YOUR TASK:
Note every line in the entries that contains the string "will", and copy it.

GIVEN ENTRIES:
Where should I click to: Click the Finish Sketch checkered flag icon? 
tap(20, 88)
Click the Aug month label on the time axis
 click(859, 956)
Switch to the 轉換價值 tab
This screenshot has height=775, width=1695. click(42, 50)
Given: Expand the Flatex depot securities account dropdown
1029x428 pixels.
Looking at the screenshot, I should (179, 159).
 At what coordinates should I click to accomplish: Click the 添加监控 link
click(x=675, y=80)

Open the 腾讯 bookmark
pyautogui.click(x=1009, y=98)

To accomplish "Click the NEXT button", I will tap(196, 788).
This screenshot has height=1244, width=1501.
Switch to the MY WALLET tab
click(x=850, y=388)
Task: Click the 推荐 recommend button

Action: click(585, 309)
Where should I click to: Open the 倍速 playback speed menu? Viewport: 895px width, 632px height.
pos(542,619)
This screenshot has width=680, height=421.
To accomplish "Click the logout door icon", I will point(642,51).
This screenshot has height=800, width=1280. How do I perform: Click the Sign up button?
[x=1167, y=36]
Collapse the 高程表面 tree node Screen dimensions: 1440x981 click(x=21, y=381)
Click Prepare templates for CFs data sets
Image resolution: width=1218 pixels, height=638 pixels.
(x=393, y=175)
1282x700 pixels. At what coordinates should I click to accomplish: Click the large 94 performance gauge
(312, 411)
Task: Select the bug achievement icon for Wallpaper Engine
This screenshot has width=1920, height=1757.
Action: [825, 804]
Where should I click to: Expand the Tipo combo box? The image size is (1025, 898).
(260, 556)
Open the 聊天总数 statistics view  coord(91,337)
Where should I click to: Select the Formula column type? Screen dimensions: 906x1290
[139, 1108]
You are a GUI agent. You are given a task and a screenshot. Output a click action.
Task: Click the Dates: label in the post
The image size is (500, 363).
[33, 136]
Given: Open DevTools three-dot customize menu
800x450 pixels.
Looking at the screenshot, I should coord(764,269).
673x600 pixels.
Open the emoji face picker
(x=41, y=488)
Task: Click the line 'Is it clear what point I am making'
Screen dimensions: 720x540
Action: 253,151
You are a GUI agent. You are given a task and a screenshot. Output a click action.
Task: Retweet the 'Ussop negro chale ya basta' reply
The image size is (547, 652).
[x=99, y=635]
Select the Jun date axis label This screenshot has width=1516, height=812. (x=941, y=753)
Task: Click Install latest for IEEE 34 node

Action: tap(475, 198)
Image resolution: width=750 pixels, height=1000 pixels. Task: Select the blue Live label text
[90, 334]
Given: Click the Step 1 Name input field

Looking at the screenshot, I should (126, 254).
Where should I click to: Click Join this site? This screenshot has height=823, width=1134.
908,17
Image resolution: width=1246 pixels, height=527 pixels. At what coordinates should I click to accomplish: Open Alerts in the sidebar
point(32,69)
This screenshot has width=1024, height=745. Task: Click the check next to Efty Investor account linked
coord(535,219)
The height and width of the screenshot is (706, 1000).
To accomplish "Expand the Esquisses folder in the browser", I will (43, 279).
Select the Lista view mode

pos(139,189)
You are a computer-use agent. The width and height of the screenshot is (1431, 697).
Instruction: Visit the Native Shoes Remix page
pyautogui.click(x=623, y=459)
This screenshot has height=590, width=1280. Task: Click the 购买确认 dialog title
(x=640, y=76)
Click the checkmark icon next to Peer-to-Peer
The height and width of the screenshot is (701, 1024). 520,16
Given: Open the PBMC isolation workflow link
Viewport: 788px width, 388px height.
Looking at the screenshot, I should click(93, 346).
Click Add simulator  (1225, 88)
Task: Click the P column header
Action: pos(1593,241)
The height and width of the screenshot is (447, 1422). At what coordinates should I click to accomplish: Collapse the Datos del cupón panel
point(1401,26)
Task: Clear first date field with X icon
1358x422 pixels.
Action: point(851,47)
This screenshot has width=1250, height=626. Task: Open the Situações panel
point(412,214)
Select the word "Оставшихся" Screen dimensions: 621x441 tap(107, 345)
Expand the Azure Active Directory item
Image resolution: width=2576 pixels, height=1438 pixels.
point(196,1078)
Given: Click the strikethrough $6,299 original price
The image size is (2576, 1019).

ANSWER AREA:
To accomplish "Click the NEXT button", I will tap(196, 788).
To accomplish "Click the logout door icon", I will point(642,51).
To accomplish "Expand the Esquisses folder in the browser", I will (43, 279).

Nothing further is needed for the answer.